Really? When its password protected, the kids will have to do a bit of work to get around it. And if your kids can't be trusted to not mess with that stuff, then guess what, NO computer access at all until they learn some respect for your authority.


----------



## sideswipe (Dec 4, 2008)

James Long said:


> If only the parent's property, which is the ISP service the parents are going to lose if the kid doesn't stop.
> 
> Trying to convince the kid all the stuff he's downloading/transferring is stealing may be a long conversation. Focusing on the loss of internet service for the family with a one year ban is tangible. The deeper ethical questions need to be dealt with as well ... but the potential loss of service is the first thread.
> 
> BTW: Would playing online role-playing games use a lot of bandwidth?


no online gaming is minimal (even my full game download is less than 10gb) & that is if Im restoring my system back original so thats just a 1x deal also monthly patches are usually 2gb or under (2gb being a major patch or upgrade)


----------



## dpeters11 (May 30, 2007)

James Long said:


> If only the parent's property, which is the ISP service the parents are going to lose if the kid doesn't stop.
> 
> Trying to convince the kid all the stuff he's downloading/transferring is stealing may be a long conversation. Focusing on the loss of internet service for the family with a one year ban is tangible. The deeper ethical questions need to be dealt with as well ... but the potential loss of service is the first thread.
> 
> BTW: Would playing online role-playing games use a lot of bandwidth?


Some games have been measured at up to around 90 meg an hour, and that's pretty high. Others are 50 or less.


----------



## James Long (Apr 17, 2003)

sideswipe said:


> no online gaming is minimal (even my full game download is less than 10gb) & that is if Im restoring my system back original so thats just a 1x deal also monthly patches are usually 2gb or under (2gb being a major patch or upgrade)

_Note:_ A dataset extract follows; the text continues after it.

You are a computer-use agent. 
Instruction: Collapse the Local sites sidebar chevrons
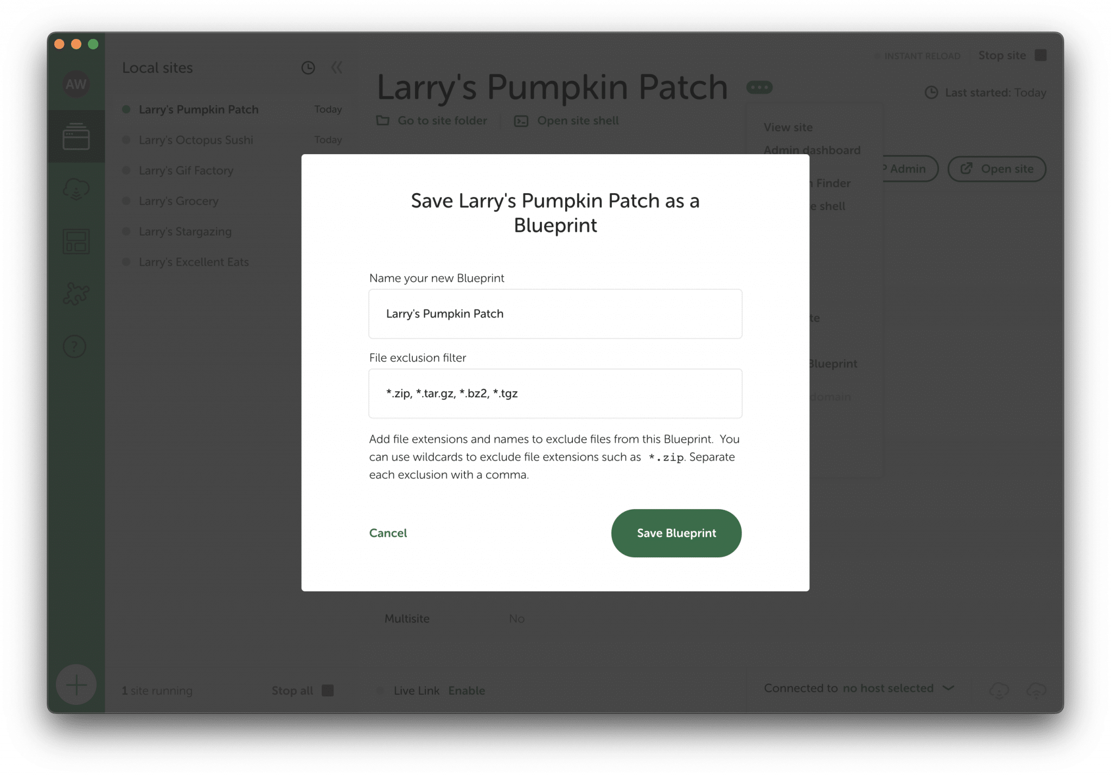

Just curious ... I am running at about 9 GB per week on my laptop wi-fi which includes in house data transfer to another machine. I have not put stats on the external link. I don't do any role-playing games. I was just looking to see if there was any "legit" P2P use that might be packing on the bandwidth for this user.

Seeing what else is done in the house (Netflix? Internet VOD on satellite receivers?) would be interesting.


----------



## TBoneit (Jul 27, 2006)

I'm sitting here wondering where that 1.3TB is being stored? At that rate it is 5Tb a year. How many here have 6Tb of storage in a computer?

One solution nobody mentioned is get him a laptop with a small drive and remove any external drives from the room.

Or Comcast could be wrong about the usage, not unlikely with them either.

Or large possibility the wireless router is unsecured and a freeloader is downloading like crazy off of their internet. An example of that would be someone who had their internet cut off by Comcast.

I'm on the highest tier on my provider and I'd be torqued off if I got a letter like that from them. Unlikely as I understand they do not cap like Comcast does. 

My usage is Netflix, HD DVR downloads and Internet. Not to mention other user in the house. I pay for high speed so that I can get what I want during the few hours I can use the computer and I don't have delays.

One other option, not the best way is have your internet speed reduced so you can't go over that limit if you are grabbing files 24 hours a day.


----------



## trdrjeff (Dec 3, 2007)

My brother had a similar problem with his kids, not that much BW, but the torrents would start up and seed on their laptop as soon as it powered up unbeknown to them. Some of that spyware is real bad for getting on their and running without your knowledge.


----------



## sigma1914 (Sep 5, 2006)

TBoneit said:


> I'm sitting here wondering where that 1.3TB is being stored? At that rate it is 5Tb a year.....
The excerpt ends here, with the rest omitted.